Journal of Hazardous Materials 2026
Yudong Chen, Xiaotong Li, Yulin Shu, Zhoukang Li, Guang Yang, Jinlong Wang, Qiong Wu, Qiong Wu, Wen Cao, Eryang Li, Yuehan Liu, Wusong Li, Guanghui Lv

Summary

Polyethylene microplastics added to cotton field soil disrupted the balance of carbon and nitrogen available to soil microbes, with effects that varied by particle size and concentration. Smaller particles tended to boost carbon-use efficiency but impair nitrogen cycling, while larger particles reduced microbial biomass through physical interference—findings that matter for understanding how agricultural plastic waste degrades soil fertility over time.

Polymers

Polyethylene microplastics (PE MPs) increasingly influence soil ecosystem functions, but we lack mechanistic understanding of their effects on rhizosphere microbial metabolism and resource partitioning. We examined how PE MPs (varying in size and concentration) alter C and N cycling, enzymes, and microbial traits in cotton rhizosphere soils. The results demonstrated that PE MPs disrupted soil C:N stoichiometry: 2 ± 0.3 mm/2 % treatments increased SOC/DOC (12.6 %/20.0 %). They also reduced STN, NH, and NO availability, causing C:N and C:P imbalances. Microbial metabolism was predominantly N limited.

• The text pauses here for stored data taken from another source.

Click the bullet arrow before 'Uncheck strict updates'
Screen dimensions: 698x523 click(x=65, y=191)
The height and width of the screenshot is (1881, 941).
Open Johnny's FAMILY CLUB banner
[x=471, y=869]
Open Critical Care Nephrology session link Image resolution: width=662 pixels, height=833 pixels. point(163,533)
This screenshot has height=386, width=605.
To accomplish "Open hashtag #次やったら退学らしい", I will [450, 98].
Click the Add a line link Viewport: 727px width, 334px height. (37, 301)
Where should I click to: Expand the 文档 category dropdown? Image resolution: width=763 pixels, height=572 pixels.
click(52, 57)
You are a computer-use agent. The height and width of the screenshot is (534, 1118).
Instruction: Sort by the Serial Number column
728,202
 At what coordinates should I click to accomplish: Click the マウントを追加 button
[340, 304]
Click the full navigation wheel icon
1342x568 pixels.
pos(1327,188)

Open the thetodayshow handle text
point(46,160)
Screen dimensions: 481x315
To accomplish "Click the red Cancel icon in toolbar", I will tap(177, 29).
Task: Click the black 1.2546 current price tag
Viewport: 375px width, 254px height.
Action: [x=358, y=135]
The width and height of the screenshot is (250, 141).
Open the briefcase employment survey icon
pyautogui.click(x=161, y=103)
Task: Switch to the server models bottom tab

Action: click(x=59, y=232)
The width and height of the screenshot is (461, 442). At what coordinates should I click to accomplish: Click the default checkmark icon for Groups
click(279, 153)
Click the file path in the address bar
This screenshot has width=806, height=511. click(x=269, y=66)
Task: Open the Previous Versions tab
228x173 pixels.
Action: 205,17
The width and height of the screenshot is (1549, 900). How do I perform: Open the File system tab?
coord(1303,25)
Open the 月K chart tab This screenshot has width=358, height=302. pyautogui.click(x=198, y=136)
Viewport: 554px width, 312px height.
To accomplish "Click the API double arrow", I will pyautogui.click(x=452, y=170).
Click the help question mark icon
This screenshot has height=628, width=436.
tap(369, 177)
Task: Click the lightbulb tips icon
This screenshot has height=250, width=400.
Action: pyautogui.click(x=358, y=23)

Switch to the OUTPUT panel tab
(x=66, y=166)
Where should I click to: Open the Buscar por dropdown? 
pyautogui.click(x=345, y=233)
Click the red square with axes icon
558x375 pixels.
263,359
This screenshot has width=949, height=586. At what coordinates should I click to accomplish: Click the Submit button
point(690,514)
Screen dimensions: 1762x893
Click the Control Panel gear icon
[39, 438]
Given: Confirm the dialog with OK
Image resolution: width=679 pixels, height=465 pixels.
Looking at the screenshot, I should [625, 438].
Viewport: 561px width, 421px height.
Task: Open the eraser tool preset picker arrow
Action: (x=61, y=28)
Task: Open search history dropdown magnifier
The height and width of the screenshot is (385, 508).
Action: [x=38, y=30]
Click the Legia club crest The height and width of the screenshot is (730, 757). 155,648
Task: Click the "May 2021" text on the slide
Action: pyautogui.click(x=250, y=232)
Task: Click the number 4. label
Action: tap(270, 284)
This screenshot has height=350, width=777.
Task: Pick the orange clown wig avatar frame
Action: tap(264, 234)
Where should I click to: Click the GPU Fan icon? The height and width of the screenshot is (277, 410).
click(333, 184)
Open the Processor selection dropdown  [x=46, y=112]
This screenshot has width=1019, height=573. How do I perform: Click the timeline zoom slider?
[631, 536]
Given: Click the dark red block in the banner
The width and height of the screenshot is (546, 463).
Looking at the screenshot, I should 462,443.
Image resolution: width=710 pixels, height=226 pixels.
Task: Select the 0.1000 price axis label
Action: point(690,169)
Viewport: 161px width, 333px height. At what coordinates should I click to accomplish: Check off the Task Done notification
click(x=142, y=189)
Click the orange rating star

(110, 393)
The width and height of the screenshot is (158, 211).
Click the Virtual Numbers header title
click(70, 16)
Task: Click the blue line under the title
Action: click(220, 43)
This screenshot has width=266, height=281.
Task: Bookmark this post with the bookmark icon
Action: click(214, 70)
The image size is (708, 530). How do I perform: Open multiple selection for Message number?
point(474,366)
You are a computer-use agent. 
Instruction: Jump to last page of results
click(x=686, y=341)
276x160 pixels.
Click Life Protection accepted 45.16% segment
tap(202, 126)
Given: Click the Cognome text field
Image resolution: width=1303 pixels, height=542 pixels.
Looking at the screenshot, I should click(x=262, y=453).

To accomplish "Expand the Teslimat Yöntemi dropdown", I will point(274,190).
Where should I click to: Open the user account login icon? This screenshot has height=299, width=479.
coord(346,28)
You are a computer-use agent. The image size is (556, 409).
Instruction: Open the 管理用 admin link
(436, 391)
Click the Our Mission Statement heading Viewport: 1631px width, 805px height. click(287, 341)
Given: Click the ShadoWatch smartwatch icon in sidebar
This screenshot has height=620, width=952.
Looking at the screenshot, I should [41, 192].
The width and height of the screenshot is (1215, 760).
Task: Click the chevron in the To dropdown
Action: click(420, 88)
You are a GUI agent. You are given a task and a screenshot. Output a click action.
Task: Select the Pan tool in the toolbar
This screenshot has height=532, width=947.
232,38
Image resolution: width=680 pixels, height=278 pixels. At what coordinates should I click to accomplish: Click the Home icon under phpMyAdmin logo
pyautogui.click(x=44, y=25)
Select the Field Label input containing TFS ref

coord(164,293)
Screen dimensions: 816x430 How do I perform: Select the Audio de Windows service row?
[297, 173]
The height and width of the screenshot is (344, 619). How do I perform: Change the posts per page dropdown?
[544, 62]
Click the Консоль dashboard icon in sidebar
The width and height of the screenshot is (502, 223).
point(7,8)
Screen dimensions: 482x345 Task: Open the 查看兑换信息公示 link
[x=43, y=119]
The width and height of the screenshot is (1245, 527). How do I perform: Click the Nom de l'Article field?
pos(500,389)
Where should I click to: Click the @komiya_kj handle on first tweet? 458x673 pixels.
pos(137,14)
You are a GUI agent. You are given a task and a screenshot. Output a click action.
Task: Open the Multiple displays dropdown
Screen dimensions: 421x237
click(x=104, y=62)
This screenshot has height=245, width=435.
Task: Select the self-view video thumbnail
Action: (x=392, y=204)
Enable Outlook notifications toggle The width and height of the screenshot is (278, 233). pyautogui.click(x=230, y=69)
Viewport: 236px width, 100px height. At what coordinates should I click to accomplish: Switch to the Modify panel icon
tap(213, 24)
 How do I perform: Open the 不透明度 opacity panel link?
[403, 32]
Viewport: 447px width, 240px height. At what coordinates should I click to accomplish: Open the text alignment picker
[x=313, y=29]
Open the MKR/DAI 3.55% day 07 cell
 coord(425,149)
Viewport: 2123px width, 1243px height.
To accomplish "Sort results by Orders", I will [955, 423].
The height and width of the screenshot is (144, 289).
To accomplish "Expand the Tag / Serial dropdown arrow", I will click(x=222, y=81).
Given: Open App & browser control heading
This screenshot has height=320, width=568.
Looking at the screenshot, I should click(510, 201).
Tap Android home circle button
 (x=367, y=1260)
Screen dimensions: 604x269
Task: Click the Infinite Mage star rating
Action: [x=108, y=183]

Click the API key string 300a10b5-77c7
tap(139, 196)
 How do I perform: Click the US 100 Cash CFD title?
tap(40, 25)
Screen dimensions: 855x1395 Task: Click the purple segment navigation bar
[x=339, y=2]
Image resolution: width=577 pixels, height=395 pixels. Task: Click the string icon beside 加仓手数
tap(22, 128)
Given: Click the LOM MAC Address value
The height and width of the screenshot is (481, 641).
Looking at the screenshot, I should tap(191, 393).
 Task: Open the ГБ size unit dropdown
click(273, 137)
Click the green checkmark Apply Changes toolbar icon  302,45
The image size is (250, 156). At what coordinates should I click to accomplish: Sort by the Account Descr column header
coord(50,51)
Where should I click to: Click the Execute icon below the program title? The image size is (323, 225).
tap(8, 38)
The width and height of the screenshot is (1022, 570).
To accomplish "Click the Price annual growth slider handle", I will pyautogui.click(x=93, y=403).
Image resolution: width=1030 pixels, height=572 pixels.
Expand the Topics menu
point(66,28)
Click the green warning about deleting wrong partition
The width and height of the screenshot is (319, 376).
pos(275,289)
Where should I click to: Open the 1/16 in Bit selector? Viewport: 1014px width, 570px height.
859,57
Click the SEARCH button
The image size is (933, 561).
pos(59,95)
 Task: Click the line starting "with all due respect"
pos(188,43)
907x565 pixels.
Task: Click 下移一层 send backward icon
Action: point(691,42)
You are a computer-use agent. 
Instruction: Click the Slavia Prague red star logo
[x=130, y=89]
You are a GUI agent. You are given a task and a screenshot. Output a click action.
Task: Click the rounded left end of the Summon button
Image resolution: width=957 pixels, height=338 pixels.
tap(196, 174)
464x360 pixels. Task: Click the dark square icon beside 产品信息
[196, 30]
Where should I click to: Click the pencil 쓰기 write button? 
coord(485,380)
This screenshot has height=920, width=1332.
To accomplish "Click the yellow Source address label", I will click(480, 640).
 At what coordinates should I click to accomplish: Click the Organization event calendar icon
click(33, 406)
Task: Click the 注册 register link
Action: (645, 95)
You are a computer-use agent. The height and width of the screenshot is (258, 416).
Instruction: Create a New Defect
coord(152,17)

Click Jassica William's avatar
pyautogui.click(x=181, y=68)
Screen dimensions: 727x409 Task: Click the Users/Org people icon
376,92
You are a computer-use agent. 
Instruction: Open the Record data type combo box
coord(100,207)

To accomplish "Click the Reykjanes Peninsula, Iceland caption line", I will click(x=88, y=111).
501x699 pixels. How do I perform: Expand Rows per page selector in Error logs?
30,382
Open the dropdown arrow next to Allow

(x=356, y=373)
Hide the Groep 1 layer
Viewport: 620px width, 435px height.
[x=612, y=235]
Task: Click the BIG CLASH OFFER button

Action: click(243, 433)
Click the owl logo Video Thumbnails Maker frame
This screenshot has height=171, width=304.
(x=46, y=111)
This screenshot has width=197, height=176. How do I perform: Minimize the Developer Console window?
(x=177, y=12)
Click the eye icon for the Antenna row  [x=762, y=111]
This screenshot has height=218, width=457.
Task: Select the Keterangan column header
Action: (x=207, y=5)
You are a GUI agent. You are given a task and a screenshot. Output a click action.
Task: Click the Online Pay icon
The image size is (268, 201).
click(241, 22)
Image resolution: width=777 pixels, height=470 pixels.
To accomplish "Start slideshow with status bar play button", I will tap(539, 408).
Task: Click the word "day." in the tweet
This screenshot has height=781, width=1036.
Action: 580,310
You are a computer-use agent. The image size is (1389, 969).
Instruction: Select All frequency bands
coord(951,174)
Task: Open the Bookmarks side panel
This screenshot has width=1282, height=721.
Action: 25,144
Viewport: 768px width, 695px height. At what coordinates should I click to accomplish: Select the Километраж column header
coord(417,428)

While low PE concentrations intensified N limitation by sequestering available N, high concentrations mitigated C limitation through C release. MPs particle size significantly regulated carbon use efficiency (CUE) and nitrogen use efficiency (NUE). Smaller MPs enhanced CUE but suppressed β-glucosidase (BG) activity and denitrification gene expression, thereby reducing NUE. In contrast, larger MPs decreased microbial biomass (MBC/MBN) through physical obstruction. Structural Equation Modeling identified soil physical traits (pH, EC), extracellular enzymes (BG, AKP), and microbial diversity as pivotal determinants of metabolic efficiency. MPs reconfigured the tripartite "resource, enzyme, and community" network in a size and concentration dependent manner. Milliscale MPs altered the C/N nutrient dynamics in the rhizosphere soil, while microscale MPs affected the C/N metabolism of rhizosphere soil microorganisms. This study uncovers dual mechanisms of MPs in regulating rhizosphere metabolic efficiency by altering soil stoichiometric balance and modulating microbial functional gene expression, providing a theoretical basis for ecological risk assessment of agricultural microplastics and the development of precision management strategies.